### TRY IT
Please continue the passage on the EU's role in European defense from its final sentence.

### EXERCISE PASSAGE
#####

The EU can also help to better prepare European armies for conflict. The plan to set up a 5,000-strong rapid reaction force would push member states’ armed forces to work more closely together and add to their overall ability to counter threats. And the EU is better placed than NATO to address security challenges such as disinformation and election interference because, through the union, member states regulate the technology platforms through which misinformation is disseminated.

However, the EU’s greatest potential contribution to European security lies in its ability to encourage higher defense spending by member states. EU fiscal rules can encourage this by exempting defense investments from budget deficit limits, just as investments in the green and digital transitions have been excluded since the beginning of the pandemic. In addition, the Union can create incentives to promote joint procurement and deeper cooperation between national armed forces.

Recent European Commission proposals, notably a VAT exemption for joint defense procurement, could lead to significant advances in defense spending, coordination and efforts to strengthen Europe’s military capabilities. But European countries lack a truly collaborative mindset when it comes to developing, acquiring and deploying defense capabilities. Developing such an approach requires stronger political leadership from national leaders.

#####

### DATA

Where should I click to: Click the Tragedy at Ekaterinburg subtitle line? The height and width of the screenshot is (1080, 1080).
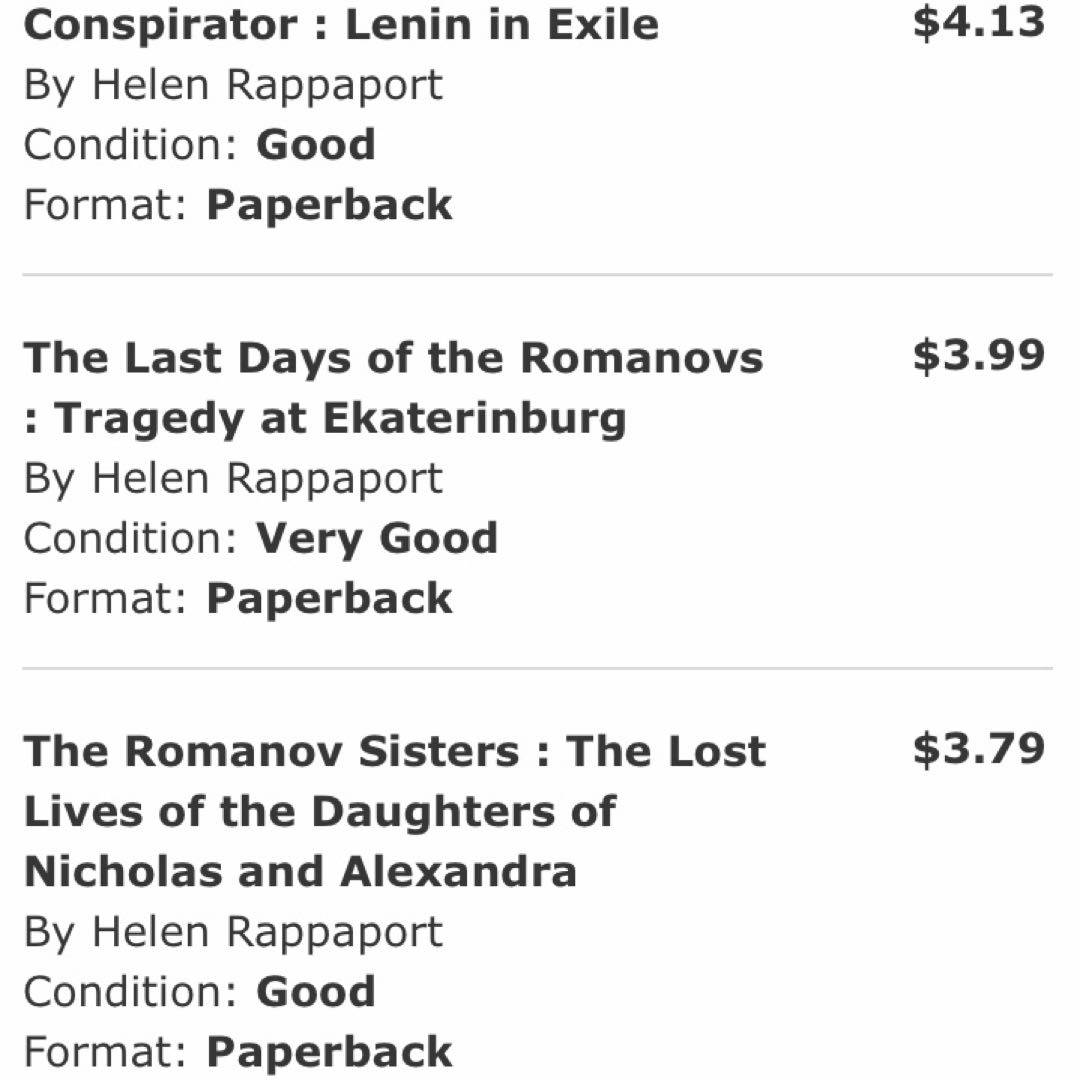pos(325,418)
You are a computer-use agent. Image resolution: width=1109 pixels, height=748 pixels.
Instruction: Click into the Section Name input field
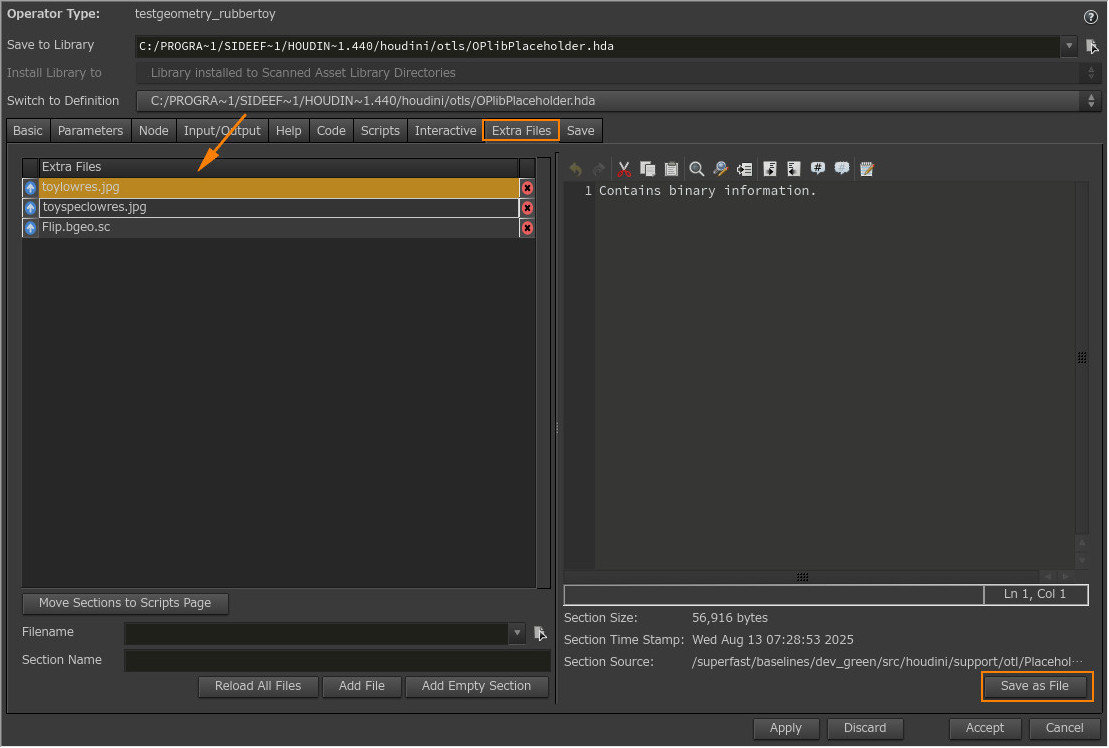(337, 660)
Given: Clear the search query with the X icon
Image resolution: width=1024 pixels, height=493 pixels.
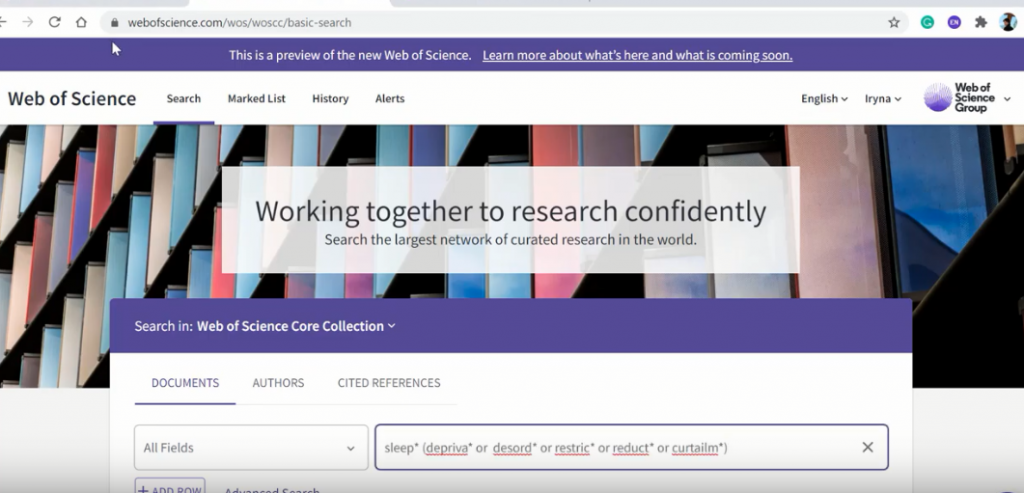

#####

### ANSWER TO THE EXERCISE
The EU and other NATO members should ensure their national defense markets are as open to each other as possible to ensure economies of scale. EU efforts to improve military capabilities should be guided by the principle of maximizing effectiveness and not unnecessarily damaging long-standing relationships between EU defense contractors and their non-EU partners.

For its part, the US should continue to signal its strong support for a greater role for the EU in European security and defense, particularly in developing the bloc’s military capabilities. At the same time, US politicians can influence the development of EU initiatives in a way that avoids duplication and strengthens European security.

Russian President Vladimir Putin’s war of aggression against Ukraine has shown that defending European values ​​and interests is a matter of life and death. Europe can no longer afford to prioritize quasi-theological arguments about EU-NATO dominance over its own security.